Dominic Joseph Radanovich, Milwaukee



Can you spot the Harp style street lights, Fire call box and (divers helmet) street level safety island lighting of Retro Milwaukee?

Google supplied image of above location in 2013
 

I just wanted to say "thanks".......
for maintaining the site and for your recent additions.

 I noticed one of those recent additions was a postcard showing the Humphrey
Chevrolet "Used" lot on the northeast corner of 35th & Wisconsin. I have looked for
many years and have not been able to find any quality photos of Humphrey's new car
showroom, which was directly across the street, on what is now the MUHS Humphrey Athletic Field.

 I thought you might enjoy this story, and I assure you it is true.
I was a student at Marquette High from 1985 to 1989. In my sophomore year, the school acquired the land on the corner from the Humphrey Estate. At that time, the business had been closed for years, but the showroom building still stood, still filled with vintage auto posters and sales desks and conference tables and all the standard fixtures of a once-thriving car dealership.
 Either because Marquette was tapped out, or just because it seemed a shame
to the Jesuits to have all these strong young teenage-angst-filled bodies
wandering around the halls and not put them to better use, the Jesuit brain-trust decided
that it would be a good idea to have us, the students, do all the rough interior demolition of the building. For a period of what seemed like weeks, maybe even as much as a month, study halls and free time gave way to 45-minute blocks of hard labor.

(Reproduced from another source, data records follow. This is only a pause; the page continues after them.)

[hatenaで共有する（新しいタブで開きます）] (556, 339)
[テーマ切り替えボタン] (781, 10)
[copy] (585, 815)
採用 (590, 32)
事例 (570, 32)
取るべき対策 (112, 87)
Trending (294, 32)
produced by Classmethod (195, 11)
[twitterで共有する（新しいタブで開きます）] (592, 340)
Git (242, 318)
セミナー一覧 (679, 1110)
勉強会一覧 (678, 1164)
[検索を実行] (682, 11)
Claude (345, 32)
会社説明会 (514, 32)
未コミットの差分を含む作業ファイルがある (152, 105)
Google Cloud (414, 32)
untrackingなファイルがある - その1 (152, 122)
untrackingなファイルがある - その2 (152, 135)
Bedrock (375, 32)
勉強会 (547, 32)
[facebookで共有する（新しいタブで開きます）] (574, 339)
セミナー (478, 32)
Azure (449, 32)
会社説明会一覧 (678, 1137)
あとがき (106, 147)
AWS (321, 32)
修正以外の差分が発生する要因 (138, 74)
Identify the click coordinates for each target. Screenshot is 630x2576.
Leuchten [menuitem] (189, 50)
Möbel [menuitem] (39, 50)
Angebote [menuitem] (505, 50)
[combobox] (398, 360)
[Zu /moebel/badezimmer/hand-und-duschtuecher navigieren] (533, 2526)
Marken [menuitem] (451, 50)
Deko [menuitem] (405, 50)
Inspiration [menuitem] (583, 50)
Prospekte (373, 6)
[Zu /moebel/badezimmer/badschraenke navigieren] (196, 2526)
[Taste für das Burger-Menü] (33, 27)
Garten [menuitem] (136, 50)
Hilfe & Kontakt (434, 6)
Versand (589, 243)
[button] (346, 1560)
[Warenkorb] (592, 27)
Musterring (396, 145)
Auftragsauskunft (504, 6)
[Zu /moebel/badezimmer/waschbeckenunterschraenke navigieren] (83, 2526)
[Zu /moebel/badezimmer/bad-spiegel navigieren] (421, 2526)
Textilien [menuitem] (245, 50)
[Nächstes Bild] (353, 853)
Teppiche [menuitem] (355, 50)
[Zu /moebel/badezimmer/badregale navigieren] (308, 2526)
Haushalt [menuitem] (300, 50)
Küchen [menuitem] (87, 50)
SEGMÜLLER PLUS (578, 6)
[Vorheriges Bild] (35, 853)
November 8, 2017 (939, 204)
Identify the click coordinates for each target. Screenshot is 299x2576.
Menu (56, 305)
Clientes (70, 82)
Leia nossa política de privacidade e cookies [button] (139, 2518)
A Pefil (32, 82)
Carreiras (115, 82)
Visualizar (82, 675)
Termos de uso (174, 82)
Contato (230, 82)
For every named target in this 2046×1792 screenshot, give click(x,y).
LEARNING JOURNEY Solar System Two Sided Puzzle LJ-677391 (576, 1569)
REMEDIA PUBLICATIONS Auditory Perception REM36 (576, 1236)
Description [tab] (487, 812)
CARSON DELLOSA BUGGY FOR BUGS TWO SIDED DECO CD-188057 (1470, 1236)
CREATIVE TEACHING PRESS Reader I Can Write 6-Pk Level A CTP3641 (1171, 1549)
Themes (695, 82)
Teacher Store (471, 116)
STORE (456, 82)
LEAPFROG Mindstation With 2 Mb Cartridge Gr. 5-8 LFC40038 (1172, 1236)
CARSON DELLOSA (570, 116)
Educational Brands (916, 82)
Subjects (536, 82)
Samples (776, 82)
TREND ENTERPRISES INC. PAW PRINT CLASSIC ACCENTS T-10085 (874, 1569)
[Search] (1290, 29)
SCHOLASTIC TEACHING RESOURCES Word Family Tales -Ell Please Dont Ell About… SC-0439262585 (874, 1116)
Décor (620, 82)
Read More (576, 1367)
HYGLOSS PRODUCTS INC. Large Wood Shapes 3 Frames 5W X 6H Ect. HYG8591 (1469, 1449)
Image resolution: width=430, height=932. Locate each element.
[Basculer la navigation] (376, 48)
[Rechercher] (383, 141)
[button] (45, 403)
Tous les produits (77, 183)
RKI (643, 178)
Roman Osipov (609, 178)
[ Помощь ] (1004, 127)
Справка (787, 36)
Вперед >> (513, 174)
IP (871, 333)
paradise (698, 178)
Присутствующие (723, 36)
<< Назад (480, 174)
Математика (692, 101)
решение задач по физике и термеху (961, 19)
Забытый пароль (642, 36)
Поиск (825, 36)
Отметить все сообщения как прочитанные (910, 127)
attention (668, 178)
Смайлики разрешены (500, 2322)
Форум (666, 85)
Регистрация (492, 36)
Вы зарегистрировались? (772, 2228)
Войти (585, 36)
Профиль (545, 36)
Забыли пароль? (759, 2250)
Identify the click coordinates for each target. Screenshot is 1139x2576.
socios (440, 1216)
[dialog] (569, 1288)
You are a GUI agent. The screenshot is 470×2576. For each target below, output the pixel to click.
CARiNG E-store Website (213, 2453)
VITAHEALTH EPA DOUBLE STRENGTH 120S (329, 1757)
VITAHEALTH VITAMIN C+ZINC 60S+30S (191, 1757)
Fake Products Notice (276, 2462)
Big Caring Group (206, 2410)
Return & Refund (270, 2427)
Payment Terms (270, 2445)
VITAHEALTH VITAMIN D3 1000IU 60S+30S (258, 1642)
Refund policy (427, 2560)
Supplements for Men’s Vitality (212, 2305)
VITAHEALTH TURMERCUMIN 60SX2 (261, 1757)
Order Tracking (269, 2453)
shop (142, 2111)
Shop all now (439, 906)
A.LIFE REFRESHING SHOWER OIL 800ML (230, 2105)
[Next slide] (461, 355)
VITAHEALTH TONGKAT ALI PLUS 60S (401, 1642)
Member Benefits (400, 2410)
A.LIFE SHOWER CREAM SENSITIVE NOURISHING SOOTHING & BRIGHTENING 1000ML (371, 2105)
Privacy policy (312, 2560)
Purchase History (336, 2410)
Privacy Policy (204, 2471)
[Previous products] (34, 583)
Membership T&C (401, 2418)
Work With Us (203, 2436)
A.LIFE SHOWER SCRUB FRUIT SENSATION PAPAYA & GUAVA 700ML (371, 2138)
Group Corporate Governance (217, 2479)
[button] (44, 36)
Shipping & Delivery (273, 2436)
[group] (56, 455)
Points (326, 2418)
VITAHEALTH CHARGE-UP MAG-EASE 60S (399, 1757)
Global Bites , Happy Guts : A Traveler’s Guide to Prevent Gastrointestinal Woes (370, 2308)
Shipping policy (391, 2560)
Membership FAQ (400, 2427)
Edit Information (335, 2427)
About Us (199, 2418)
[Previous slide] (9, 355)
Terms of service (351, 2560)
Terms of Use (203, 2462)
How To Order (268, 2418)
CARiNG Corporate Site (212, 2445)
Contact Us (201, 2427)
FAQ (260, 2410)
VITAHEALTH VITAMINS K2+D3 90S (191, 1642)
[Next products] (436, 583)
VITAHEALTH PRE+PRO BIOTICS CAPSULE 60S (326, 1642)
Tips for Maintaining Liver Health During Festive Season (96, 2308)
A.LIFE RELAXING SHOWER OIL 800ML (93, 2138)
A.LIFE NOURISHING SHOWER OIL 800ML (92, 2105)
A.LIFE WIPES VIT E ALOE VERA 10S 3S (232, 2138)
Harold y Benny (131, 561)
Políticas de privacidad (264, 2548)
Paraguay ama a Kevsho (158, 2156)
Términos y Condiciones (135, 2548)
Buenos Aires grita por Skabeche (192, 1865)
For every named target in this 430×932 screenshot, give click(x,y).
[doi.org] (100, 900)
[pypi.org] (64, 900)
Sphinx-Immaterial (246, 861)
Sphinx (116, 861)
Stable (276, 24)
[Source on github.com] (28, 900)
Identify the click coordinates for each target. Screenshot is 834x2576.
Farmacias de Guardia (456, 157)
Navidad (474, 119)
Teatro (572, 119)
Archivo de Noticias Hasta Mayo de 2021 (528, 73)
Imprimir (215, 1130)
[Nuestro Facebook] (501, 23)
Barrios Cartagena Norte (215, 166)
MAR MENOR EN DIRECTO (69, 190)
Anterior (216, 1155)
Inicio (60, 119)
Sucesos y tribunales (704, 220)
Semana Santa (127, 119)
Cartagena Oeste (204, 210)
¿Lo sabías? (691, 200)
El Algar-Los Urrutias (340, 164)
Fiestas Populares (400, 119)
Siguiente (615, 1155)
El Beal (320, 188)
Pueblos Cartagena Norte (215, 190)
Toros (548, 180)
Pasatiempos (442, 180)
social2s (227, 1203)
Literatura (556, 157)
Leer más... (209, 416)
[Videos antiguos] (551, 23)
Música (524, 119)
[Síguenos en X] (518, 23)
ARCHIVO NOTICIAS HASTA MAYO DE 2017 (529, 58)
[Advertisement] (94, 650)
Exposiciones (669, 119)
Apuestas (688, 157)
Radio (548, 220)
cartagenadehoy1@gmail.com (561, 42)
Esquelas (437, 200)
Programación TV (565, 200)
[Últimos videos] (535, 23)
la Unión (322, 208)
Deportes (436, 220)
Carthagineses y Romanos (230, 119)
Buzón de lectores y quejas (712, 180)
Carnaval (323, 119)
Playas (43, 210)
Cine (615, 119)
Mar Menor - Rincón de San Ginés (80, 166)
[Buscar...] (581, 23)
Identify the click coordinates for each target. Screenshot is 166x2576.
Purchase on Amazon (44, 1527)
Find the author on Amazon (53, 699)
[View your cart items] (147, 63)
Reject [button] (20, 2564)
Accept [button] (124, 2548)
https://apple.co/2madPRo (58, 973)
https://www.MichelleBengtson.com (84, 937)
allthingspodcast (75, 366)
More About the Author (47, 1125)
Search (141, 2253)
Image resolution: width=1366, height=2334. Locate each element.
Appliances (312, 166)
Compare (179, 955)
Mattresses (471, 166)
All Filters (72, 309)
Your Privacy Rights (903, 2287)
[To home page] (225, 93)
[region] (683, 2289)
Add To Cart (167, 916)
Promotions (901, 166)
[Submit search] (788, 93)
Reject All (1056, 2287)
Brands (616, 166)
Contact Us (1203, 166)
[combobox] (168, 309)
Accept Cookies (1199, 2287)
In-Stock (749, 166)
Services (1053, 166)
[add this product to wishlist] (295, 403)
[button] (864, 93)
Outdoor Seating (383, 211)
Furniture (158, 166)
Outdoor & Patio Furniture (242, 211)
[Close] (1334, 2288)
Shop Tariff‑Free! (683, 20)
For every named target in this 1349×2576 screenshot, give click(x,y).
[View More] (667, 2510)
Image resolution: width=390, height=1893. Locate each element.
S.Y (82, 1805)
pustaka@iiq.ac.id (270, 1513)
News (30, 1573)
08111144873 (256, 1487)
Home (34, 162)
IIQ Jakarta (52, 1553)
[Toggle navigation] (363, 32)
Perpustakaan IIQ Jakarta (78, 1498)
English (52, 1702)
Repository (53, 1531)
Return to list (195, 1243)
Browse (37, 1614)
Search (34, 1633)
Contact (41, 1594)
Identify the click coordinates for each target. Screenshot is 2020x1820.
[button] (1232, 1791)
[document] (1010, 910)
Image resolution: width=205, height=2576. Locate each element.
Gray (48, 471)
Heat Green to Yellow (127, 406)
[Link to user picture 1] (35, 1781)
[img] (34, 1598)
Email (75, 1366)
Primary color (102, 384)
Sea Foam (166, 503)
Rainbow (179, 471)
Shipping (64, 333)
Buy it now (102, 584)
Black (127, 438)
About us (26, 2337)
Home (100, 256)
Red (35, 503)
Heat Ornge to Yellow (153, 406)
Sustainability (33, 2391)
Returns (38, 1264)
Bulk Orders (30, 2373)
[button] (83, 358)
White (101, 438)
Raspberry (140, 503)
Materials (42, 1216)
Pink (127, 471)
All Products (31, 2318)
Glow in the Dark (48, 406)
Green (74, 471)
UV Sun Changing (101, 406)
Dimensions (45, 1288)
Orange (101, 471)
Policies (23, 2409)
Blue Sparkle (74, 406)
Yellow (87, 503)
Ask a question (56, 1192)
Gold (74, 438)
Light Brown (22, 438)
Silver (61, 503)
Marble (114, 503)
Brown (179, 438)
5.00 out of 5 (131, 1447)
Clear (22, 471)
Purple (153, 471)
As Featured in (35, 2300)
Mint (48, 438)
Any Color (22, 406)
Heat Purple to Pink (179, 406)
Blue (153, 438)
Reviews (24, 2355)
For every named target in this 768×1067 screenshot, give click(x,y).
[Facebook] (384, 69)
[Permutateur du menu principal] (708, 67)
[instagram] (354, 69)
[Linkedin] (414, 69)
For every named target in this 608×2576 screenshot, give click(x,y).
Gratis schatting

 Dumpsters were ordered up and left on-site. We were sent over there in groups of 20-25
boys, a couple days per week, and given safety glasses and sledgehammers.
Whatever got in our way came crashing to the ground. Sales offices, fluorescent light fixtures, glass-and-block half walls, they all became our victims. We would bash and sweep, assembly lines of kids marching dustpans of god-only-knows what (asbestos? what's that?) out to the dumpsters.
 I suspect every child-labor law on the books was most likely violated, but somehow we all lived. I doubt that those Jezzies would be able to pull something like that off today. But every time I drive past that corner and see MUHS's athletic field, I take modest pride in knowing that my blood and sweat and time played a small role in clearing that lot, all those many years ago.

Bruce R

There was a locally produced tv show n the 60's......
 I believe that let the kids dance on the air. Friends that have some memory of it said it was done live at the station on Capitol Dr. across from the Pig and Whistle. That station is now Channel 4 I think. At any rate, does anyone remember the name of the show and who the emcee might have been? It was probably sponsored by Johnny Walker's or another clothing store. Thanks

Sue

Editors Note: The show was called "Dance Party" broadcast on station WITI (6)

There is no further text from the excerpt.